Rural population losses add to farm and ranch labor shortage
OMAHA, Neb. (AP) — Rural America lost more population in the latest census, highlighting an already severe worker shortage in the nation’s farming and ranching regions and drawing calls from those industries for immigration reform to help ease the problem.
The census data released last week showed that population gains in many rural areas were driven by increases in Hispanic and Latino residents, many of whom come as immigrants to work on farms or in meatpacking plants or to start their own businesses.
“We’ve struggled on this issue for a long time to try to come up with a more reasonable, common-sense approach,” said John Hansen, president of the Nebraska Farmers Union, which is part of a group lobbying Congress for new immigration laws. Vilifying immigrants “just makes it harder to get there.”
The population trend is clear in Nebraska, where only 24 of the state’s 93 counties gained residents.
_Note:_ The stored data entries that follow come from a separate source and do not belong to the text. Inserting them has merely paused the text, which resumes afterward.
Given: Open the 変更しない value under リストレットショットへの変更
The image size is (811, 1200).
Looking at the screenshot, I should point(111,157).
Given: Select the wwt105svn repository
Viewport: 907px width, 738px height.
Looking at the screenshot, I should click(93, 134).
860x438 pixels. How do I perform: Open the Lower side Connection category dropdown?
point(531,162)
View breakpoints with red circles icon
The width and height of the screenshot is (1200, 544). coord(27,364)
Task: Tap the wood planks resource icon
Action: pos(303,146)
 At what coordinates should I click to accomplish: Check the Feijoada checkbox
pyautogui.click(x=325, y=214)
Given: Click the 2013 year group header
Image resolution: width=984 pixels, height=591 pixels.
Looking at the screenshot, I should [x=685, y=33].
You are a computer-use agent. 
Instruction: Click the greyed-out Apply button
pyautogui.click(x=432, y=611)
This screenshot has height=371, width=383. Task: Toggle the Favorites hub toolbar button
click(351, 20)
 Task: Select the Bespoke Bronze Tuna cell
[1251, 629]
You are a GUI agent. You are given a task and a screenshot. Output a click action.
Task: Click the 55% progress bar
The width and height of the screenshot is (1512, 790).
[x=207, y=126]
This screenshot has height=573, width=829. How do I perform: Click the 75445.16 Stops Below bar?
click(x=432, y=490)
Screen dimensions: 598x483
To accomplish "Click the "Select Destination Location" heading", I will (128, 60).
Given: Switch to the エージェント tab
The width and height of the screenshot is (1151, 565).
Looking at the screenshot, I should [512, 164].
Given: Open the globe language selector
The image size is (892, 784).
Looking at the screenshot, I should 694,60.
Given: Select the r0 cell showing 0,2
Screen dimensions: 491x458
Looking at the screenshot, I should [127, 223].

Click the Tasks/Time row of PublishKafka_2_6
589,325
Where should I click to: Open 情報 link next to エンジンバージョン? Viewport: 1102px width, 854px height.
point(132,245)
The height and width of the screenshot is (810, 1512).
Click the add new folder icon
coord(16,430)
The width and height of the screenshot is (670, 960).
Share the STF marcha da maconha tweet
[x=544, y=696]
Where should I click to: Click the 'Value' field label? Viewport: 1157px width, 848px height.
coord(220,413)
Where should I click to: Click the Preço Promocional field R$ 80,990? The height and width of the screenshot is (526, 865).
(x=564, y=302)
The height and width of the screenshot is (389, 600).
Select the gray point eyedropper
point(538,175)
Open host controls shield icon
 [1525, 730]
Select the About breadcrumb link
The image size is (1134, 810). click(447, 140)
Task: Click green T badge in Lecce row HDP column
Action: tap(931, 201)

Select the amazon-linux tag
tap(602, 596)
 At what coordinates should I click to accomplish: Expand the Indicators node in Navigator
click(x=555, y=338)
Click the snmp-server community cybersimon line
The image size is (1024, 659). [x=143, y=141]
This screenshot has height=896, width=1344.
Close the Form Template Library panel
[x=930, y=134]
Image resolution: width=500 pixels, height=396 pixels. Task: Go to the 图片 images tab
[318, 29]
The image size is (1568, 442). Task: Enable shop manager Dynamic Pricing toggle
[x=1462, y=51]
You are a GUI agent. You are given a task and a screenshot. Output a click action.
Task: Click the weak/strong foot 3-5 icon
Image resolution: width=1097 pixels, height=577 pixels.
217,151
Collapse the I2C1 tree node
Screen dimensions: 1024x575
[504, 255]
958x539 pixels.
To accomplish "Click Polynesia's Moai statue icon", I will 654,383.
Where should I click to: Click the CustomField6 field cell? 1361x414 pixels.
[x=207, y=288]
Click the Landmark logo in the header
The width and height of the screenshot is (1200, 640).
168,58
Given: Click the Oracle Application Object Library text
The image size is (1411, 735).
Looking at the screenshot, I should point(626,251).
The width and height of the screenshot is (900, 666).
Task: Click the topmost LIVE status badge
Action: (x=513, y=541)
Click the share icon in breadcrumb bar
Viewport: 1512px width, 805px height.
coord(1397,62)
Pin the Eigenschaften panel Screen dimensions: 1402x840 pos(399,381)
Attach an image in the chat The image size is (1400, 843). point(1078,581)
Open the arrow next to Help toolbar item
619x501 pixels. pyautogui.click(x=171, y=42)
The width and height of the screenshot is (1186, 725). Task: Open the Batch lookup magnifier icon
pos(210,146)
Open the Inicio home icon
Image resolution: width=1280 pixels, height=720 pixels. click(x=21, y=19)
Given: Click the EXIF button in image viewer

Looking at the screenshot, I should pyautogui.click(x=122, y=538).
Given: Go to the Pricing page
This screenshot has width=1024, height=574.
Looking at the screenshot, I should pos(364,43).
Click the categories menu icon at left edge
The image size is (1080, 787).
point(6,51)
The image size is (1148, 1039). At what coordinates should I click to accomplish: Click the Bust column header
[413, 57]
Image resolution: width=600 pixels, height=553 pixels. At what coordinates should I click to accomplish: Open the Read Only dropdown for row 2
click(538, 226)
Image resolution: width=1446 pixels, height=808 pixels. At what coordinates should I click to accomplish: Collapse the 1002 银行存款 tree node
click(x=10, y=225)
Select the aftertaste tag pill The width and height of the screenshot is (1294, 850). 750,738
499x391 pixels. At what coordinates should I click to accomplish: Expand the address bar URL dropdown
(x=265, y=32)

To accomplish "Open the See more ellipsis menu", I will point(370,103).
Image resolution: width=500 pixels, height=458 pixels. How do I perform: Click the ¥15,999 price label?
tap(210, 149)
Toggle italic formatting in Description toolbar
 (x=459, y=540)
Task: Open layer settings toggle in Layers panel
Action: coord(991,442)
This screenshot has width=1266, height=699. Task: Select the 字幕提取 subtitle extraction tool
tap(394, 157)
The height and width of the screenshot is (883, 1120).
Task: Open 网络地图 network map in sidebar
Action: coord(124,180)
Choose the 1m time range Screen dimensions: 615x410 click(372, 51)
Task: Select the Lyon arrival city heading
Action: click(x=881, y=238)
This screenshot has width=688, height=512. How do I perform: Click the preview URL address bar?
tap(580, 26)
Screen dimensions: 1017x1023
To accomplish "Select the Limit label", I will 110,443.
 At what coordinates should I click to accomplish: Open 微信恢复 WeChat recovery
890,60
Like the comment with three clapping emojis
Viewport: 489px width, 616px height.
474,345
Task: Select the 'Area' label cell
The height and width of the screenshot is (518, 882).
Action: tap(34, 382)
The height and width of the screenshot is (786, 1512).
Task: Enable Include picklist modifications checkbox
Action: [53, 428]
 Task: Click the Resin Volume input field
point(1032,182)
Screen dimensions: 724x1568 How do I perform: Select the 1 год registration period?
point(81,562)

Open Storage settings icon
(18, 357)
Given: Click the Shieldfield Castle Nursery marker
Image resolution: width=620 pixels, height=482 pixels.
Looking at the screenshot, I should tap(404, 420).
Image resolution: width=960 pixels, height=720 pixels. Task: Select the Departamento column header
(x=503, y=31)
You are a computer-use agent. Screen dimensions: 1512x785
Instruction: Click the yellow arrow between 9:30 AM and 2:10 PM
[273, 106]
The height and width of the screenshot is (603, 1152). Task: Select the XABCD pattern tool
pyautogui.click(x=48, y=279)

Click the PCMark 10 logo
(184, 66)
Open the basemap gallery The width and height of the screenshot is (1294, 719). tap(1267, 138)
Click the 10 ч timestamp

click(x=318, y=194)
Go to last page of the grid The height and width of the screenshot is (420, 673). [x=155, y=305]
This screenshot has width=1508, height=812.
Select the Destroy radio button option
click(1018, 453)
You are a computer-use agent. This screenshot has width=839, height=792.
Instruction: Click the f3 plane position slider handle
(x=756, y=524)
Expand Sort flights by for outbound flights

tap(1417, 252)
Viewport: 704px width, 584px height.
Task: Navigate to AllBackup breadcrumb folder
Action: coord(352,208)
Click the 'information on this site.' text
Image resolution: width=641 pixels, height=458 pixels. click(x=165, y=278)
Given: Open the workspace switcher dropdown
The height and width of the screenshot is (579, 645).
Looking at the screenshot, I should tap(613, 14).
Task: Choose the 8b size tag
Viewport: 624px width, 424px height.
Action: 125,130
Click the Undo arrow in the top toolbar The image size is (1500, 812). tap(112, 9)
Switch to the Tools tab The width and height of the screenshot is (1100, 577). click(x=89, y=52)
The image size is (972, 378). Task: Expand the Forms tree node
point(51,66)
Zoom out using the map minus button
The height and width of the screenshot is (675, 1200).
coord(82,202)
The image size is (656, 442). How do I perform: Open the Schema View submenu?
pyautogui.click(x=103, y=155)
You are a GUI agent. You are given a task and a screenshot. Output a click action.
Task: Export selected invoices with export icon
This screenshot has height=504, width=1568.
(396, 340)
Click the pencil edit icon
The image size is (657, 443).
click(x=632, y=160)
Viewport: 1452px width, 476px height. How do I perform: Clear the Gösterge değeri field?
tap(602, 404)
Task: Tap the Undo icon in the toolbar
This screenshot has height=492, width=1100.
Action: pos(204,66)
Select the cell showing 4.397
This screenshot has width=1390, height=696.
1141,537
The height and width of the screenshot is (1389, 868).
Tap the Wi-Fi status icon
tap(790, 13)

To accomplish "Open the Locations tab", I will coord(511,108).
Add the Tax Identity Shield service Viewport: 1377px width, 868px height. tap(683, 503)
Of those 24, just eight reported an increase in the white population, suggesting that most of the growth was driven by minorities, said David Drozd, a research coordinator for the University of Nebraska Omaha’s Center for Public Affairs Research.
Drozd crunched the census data and found that Nebraska counties with the greatest racial diversity are a “who’s who of where the meatpacking plants are,” even though many plants are in rural areas that are often perceived as mostly white.
“In the rural areas, if you didn’t have the Latino growth, employers would be struggling even more just to fill those positions,” Drozd said.